(Saved data entries)

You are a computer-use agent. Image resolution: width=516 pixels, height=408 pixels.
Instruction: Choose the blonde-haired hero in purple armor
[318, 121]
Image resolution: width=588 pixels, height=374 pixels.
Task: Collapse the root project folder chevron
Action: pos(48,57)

- Prompt: Retype each record exactly, leaving nothing out.

- Written reply:
You are a computer-use agent. Image resolution: width=516 pixels, height=408 pixels.
Instruction: Choose the blonde-haired hero in purple armor
[318, 121]
Image resolution: width=588 pixels, height=374 pixels.
Task: Collapse the root project folder chevron
Action: pos(48,57)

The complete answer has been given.